What is expected
Please set down exactly the lines of the listing below from the line containing "At what coordinates" through the line containing "Zoom out on", both lines included, leaving out all other lines.
————
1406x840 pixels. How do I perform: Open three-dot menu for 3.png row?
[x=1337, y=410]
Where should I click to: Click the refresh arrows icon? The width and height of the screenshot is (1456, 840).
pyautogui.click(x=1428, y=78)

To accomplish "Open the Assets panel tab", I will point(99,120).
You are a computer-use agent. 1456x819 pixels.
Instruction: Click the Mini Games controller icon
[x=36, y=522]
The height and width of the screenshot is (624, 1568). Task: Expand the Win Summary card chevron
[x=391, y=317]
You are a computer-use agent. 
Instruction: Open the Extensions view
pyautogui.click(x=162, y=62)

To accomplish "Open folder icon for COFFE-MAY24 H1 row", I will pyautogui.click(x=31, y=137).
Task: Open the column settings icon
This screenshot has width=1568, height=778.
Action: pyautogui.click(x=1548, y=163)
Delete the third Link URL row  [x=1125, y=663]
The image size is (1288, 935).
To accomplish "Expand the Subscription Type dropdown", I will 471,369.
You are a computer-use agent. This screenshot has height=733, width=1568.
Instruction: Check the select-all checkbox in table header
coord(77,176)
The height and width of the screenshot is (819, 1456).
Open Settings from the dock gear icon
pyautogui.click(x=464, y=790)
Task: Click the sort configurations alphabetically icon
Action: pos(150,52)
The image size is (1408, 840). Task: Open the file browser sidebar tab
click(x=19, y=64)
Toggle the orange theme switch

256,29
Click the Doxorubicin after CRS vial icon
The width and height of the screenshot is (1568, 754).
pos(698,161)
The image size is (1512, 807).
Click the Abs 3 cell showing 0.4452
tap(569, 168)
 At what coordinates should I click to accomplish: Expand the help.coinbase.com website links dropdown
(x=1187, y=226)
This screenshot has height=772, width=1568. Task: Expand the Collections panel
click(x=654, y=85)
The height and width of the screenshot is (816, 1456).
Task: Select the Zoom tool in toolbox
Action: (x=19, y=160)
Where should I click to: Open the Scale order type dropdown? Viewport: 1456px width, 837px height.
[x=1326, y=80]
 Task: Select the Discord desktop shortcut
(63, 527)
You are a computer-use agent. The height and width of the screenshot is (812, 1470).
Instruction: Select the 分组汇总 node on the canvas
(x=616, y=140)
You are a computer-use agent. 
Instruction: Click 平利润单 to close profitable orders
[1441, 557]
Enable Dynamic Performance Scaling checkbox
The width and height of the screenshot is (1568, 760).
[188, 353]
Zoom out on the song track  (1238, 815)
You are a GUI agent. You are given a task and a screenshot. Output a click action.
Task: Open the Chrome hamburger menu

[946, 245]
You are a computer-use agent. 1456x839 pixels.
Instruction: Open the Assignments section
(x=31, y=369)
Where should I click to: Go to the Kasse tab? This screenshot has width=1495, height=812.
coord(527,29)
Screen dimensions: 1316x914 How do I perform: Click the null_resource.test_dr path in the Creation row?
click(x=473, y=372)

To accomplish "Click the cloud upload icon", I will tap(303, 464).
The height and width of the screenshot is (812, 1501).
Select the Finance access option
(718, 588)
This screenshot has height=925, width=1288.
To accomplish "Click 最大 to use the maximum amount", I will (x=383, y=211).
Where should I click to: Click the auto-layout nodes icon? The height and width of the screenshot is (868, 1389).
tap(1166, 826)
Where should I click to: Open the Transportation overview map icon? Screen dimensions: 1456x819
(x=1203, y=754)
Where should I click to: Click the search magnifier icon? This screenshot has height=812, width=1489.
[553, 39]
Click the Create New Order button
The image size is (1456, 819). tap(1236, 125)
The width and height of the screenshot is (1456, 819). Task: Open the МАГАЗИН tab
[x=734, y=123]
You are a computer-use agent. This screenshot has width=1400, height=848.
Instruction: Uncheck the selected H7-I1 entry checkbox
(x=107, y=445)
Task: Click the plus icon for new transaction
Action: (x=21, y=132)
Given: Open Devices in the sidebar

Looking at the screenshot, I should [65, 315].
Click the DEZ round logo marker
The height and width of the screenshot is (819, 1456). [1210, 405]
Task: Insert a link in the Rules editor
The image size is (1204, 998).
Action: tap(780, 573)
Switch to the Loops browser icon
————
Solution to this exercise
 At what coordinates should I click to accomplish: Expand the help.coinbase.com website links dropdown
(x=1187, y=226)
This screenshot has height=772, width=1568. Task: Expand the Collections panel
click(x=654, y=85)
The height and width of the screenshot is (816, 1456).
Task: Select the Zoom tool in toolbox
Action: (x=19, y=160)
Where should I click to: Open the Scale order type dropdown? Viewport: 1456px width, 837px height.
[x=1326, y=80]
 Task: Select the Discord desktop shortcut
(63, 527)
You are a computer-use agent. The height and width of the screenshot is (812, 1470).
Instruction: Select the 分组汇总 node on the canvas
(x=616, y=140)
You are a computer-use agent. 
Instruction: Click 平利润单 to close profitable orders
[1441, 557]
Enable Dynamic Performance Scaling checkbox
The width and height of the screenshot is (1568, 760).
[188, 353]
Zoom out on the song track  (1238, 815)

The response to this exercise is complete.